Cisco Blogs


Cisco Blog > Architect & DE Discussions

Fosdem 2016: a first quick look

As is our tradition by now a team of volunteers helped out with the network setup and operation of Free and Open-source Software Developers’ European Meeting (FOSDEM). The network was very similar to the one used over the last two years and we wanted to report on the evolution of the traffic we measured.

This year, we were able to go much ‘deeper’ into the traffic, so we have a lot more to report. Too much in fact for one article, so this is the first in a series.

Read More »

Tags: , , , , , ,

Cisco Live San Diego 2015 – IPv6 “the wrap”

Cisco Live US landed back in San Diego this year and (together with 25,000 others) I packed my bags for a week of technology dialogue and professional excitement. Here is my personal summary of (what is always) one of my favourite weeks of the year.

CLUS

As we entered the event, IPv6 deployment in the US was sitting at around 18% with the ARIN IPv4 free pool on the brink of total depletion.

Screenshot 2015-06-26 11.23.52

Once again this year I was lucky enough to be closely involved in the event: as IPv6 Session Group Manager (together with my colleague Eric Vyncke) we are jointly responsible for reviewing all IPv6 content. Within Cisco Live, IPv6 has risen to a position where we are now reviewing and instilling content in almost every single Breakout and Techtorial that includes IP as a component part. This year our specific reviews touched:

  • 30 Technical Breakouts
  • 3 Techtorials
  • 4 Hands-on Labs

There were many other sessions that made reference to IPv6 but these were the specific sessions Eric and I reviewed.

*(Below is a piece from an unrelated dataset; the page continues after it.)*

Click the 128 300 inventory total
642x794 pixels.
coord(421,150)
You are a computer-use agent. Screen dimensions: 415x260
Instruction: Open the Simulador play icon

We also directly insert into the program, and this year we positioned 3 specific IPv6 sessions:

Here you see the audience listening to “Addressing Networking challenges with latest Innovations in IPv6 – BRKRST-2616” (one of the last sessions offered in San Diego):

Centric

This session created a particular “buzz” for a number of reasons:

Mark Townsley did a fantastic job of wrapping up all of the work we have been doing in IPv6-Centric networking since announcing the effort to the world just over a year ago. This was also formally the “debut” of IPv6-Centric at Cisco Live (expect more in future). Follow along via:

The IPv6 Technical Breakouts reached a total audience of over 2500 attendees. Looking at the surveys, it seems everyone was very happy with the education delivered.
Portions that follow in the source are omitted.